For some years I have been trying to get static type checking working for

POP-11. I have just achieved a substantial measure of success, having checked

all defined procedures in a POP-11 file of some 1049 lines, including one

single procedure of some 79 lines which employs some fairly characteristic

open-stack use. Moreover, the type-checker found some actual bugs in what was

a modified version of an already debugged program.
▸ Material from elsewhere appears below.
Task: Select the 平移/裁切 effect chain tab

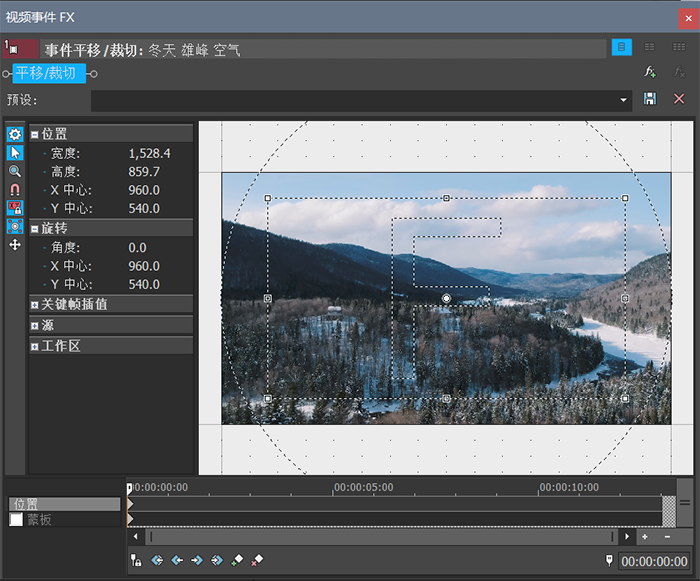Action: (x=49, y=73)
Incidentally, one of the

most useful roles for the typechecker -is- in modifying a complicated program

to perform essentially the same computation but with different call

conventions, data-structures or whatever.

Declarations are made quite independent of the main program text, using a

single macro "declare". The types of most procedures have to be declared, but

that of their local variables is inferred.

Parametric polymorphism and overloading are supported. For example, the

checker will typecheck a definition of -applist-, overloaded with two

signatures which encompass many of the uses of that versatile procedure.

Below is an initial stab at documentation for the type checker:

CONTENTS - (Use <ENTER> g to access required sections)

-- Introduction

-- Subsystem required

-- The concept of type

-- Monologs

-- Pseudonyms

-- Primitive types

-- Singletons

-- Unit and Top types

-- The Syntax of Type Declarations

-- The Product of Types - type "*" type

-- The Union of Types - type "+" type

-- The Kleene Star and related constructs - "{" type "}"

-- Procedure Types and Grammatical Quotient - type "->" type, type "/" type

-- Monologs are expressed by the form: "<" type ">"

-- Parametrically Polymorphic Monologs

-- Universal Quantification.

-- Type Functions - Hd and Tl

-- Recognisers

-- Overloading

-- Parametric Polymorphism of Procedures.

-- The "Int" type versus the "Integer" type.

-- How the type-checker works

-- The code predicate analyses a list of VM instructions

-- An environment holds declarations, productions and constraints

-- Predicates for basic operations on type-grammars

-- subtype(Ty1,Ty2,LE)

-- sum(Ty1,Ty2,Ty)

-- product(Ty1,Ty2,Ty) forms the product of grammars.

-- divide(Ty1,Ty2,Ty_quot,Ty_div,Env_in,Env_out)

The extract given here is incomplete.